André Stern: un ragazzo normale con dei veri genitori normali

Chiedo venia per chiamarlo “ragazzo”, con orgoglio mio coscritto classe 1971, e soprattutto uso la brutta parola “normale”.
Di solito la normalità non mi piace perché comunemente viene intesa come il far parte della cosiddetta maggioranza che fa sentire bene, perché il proprio stato è condiviso con quello di molti altri (anche fosse una condizione misera, ma tanti vivono così allora ci si sente “bene”).
La normalità che intendo per gli Stern, padre e figlio, significa per me in questo caso scegliere e vivere pienamente, realizzarsi per ciò che si è chiamati, ed essere conseguentemente felici.
Questo dovrebbe essere normale, nascere per realizzarsi ed essere felici.
Purtroppo è normale il contrario: vivere infanzie piene di problemi, magari fin da prima del parto, trascinarseli dietro per decenni e continuare a sbattere la testa sperando un bel giorno di aprire gli occhi, cambiare ed essere felici.
La grandezza di André per me è la sua fortuna: quali traumi avrà mai vissuto da bambino?
Lasciato libero e al tempo stesso guidato da genitori assolutamente illuminati, non può altro che testimoniare entusiasmo in ogni secondo della sua vita, esistere pienamente in ogni istante e vivere spontaneamente il “qui e ora” che insegnano continuamente i grandi maestri.
Questa è l’ondata che mi è arrivata quel bellissimo giorno a Belluno e per cui ti ringrazio, caro coetaneo.
Non è tanto perché non è andato a scuola.
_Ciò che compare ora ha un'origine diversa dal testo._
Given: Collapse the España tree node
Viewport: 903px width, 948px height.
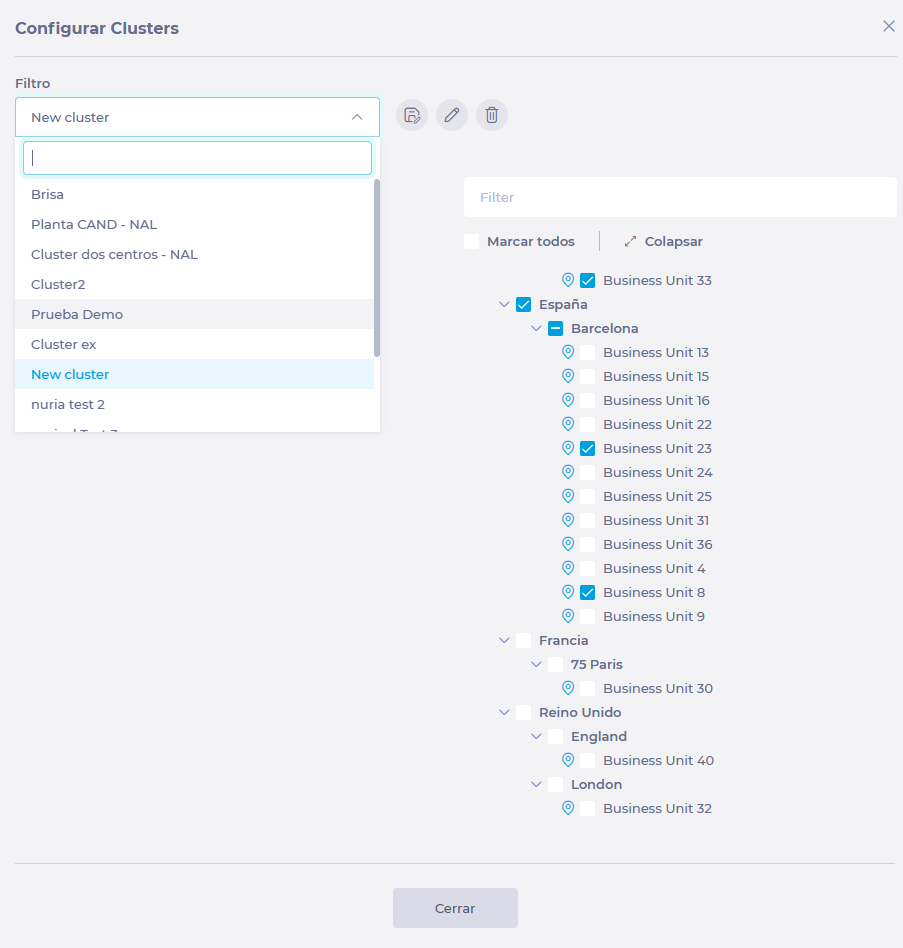Looking at the screenshot, I should 504,304.
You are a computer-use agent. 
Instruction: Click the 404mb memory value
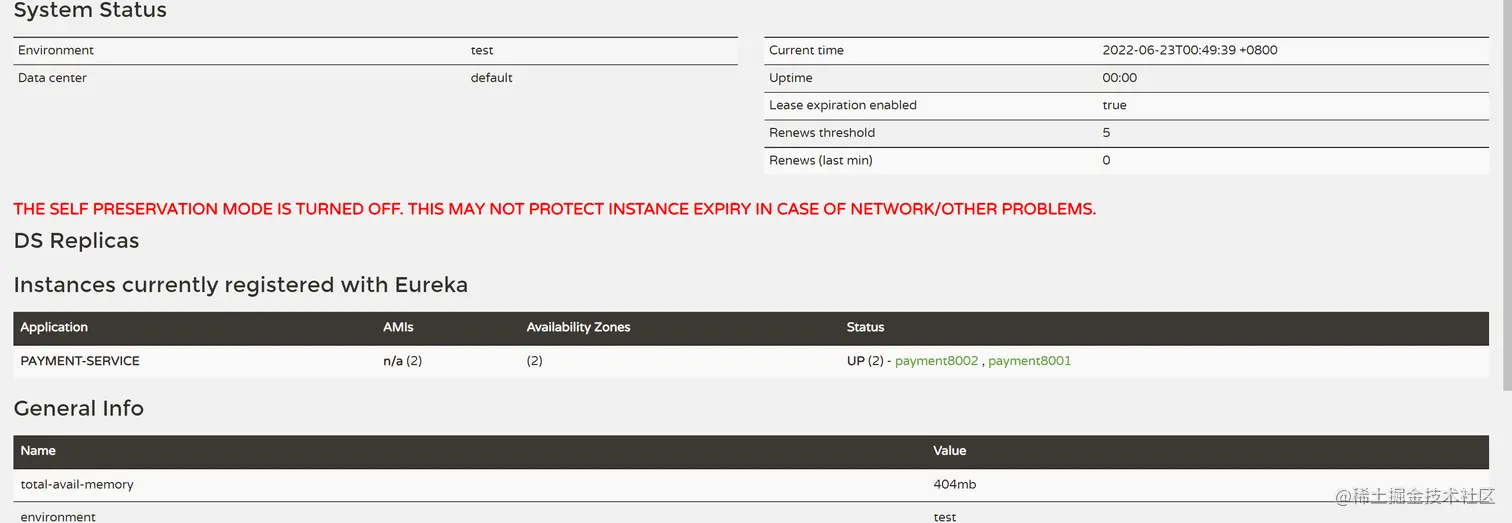pos(954,484)
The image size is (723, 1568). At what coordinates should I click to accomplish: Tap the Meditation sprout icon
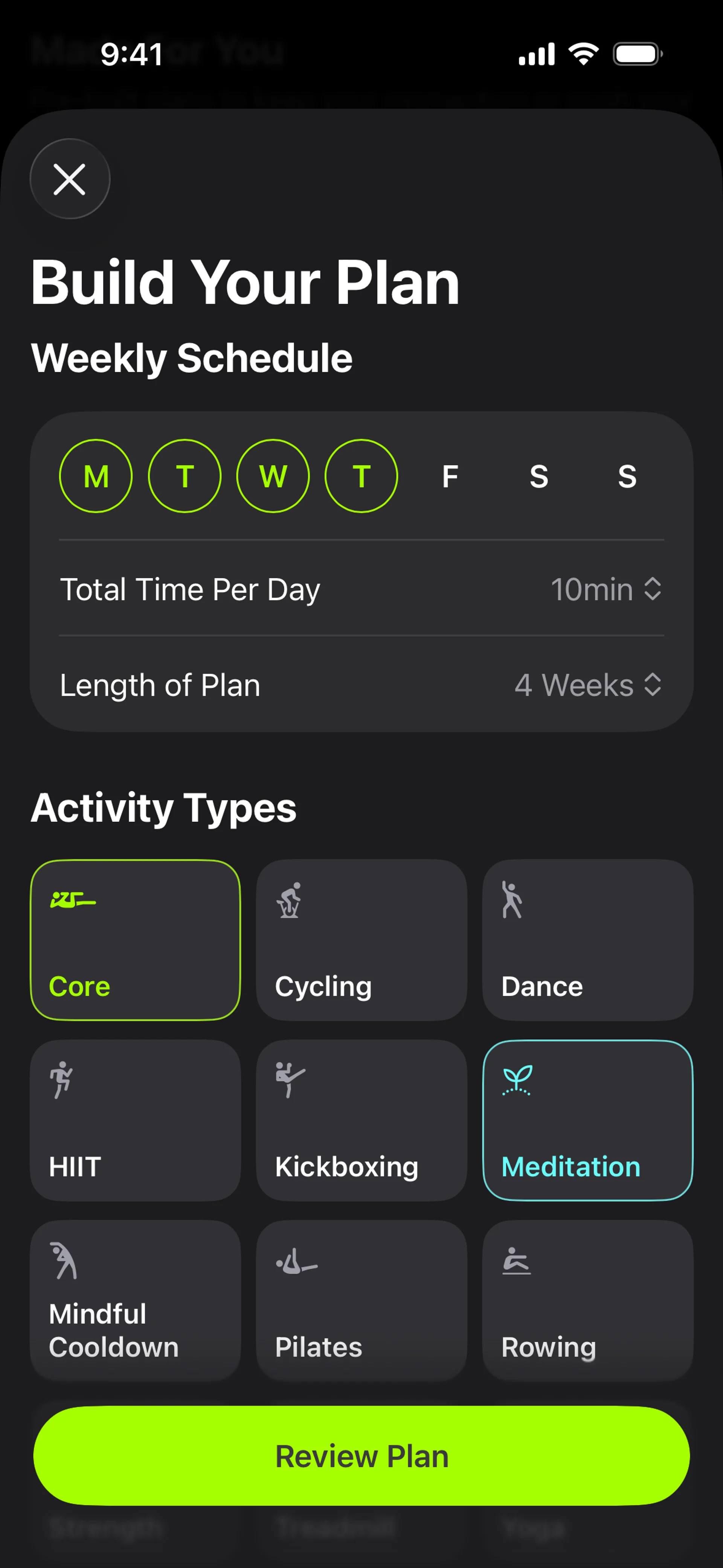(x=517, y=1080)
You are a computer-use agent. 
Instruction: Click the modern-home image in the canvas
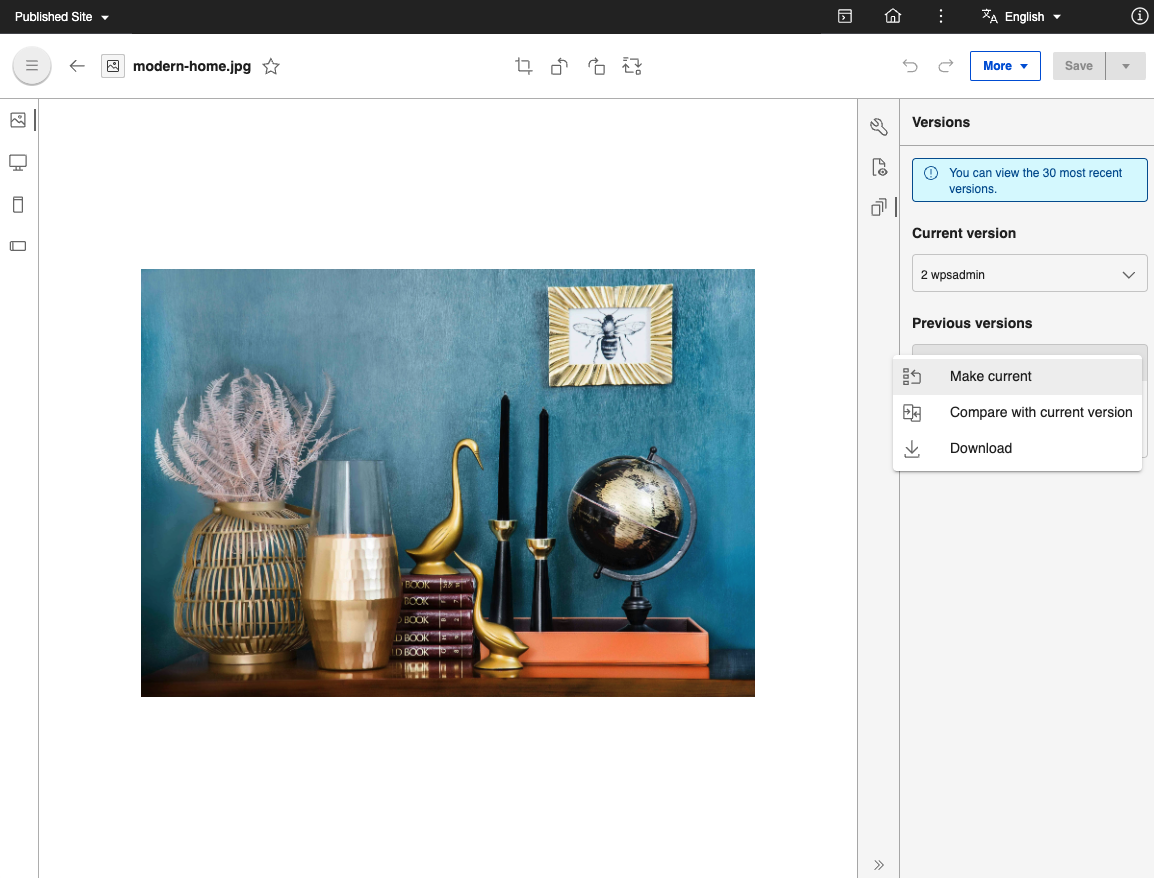(x=447, y=482)
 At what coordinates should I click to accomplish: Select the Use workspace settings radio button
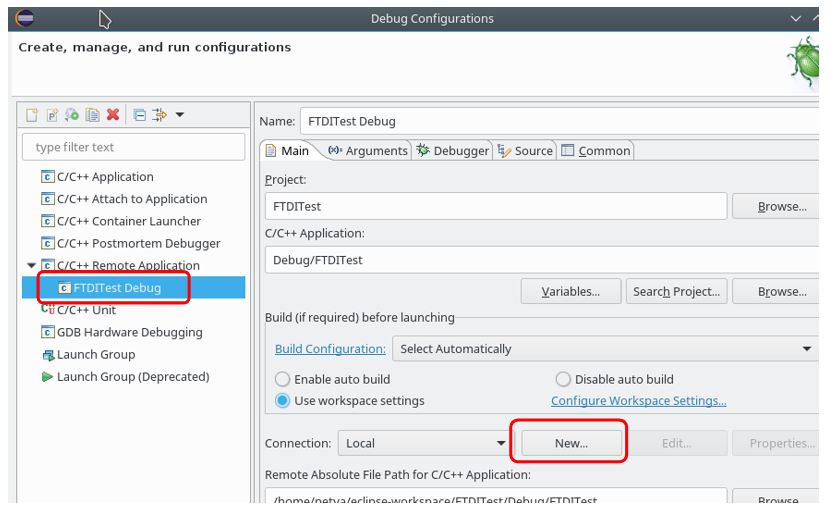283,401
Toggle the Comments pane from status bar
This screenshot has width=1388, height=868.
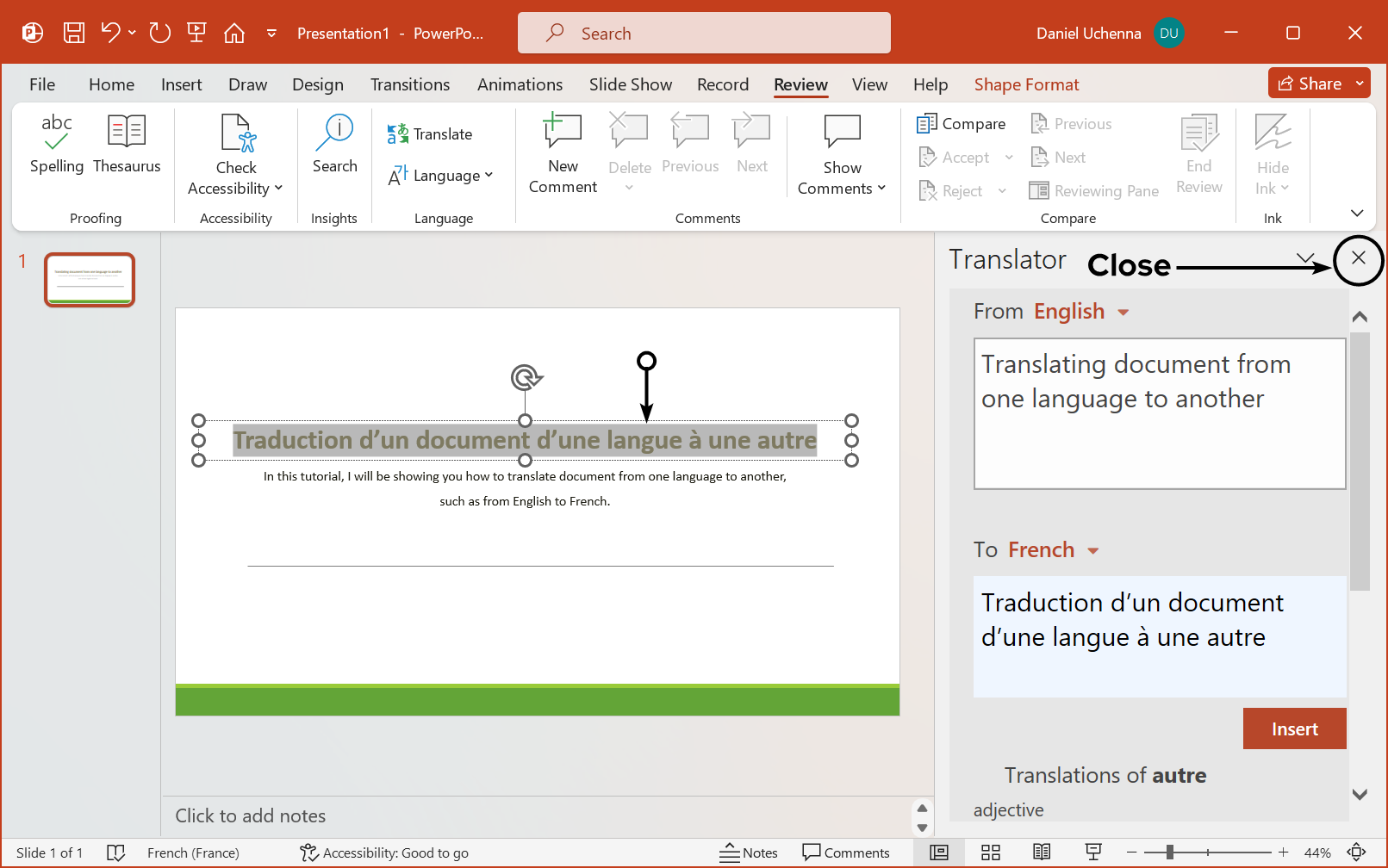[x=847, y=852]
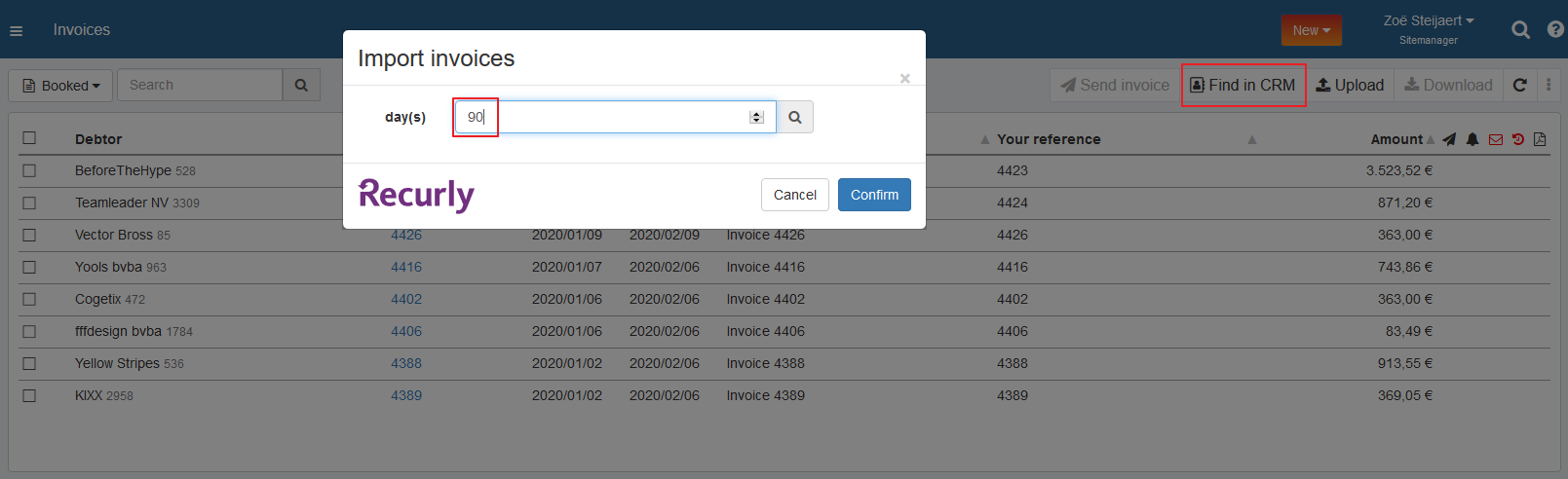Click the day(s) number input field
Image resolution: width=1568 pixels, height=479 pixels.
tap(604, 117)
La scelta di fare homescholing, unschooling o altro non ha nessuna importanza, non è quella che conta. Dovessi scegliere tra ascoltare un illuminato che è andato a scuola e un malato che fa homescooling, preferei l’illuminato che è andato a scuola.
La vera profondità di una persona è la persona, è dentro i suoi occhi, non è nelle sue scelte.
In questo momento della mia vita mi sento molto determinata in questa cosa, perché dopo 4 anni di educazione parentale voglio sentirmi libera da questa “scelta”, dalla quale allo stesso tempo non tornerei indietro.
Home schooling non è una religione, non c’è un modo “giusto” di farla e non è una scelta migliore o peggiore di altre.
Questo messaggio mi è arrivato forte da André, ad alcune domande che ha ricevuto si è rifiutato anche di usare questi termini (homeshooling, unschooling) perché potrebbero sembrare una religione, un qualcosa di dogmatico.
Lui ha semplicemente vissuto, da persona veramente normale, e continua a vivere.
Grandissima testimonianza, davvero. Merci.

Michela Bellia

Qui trovate il link all’evento.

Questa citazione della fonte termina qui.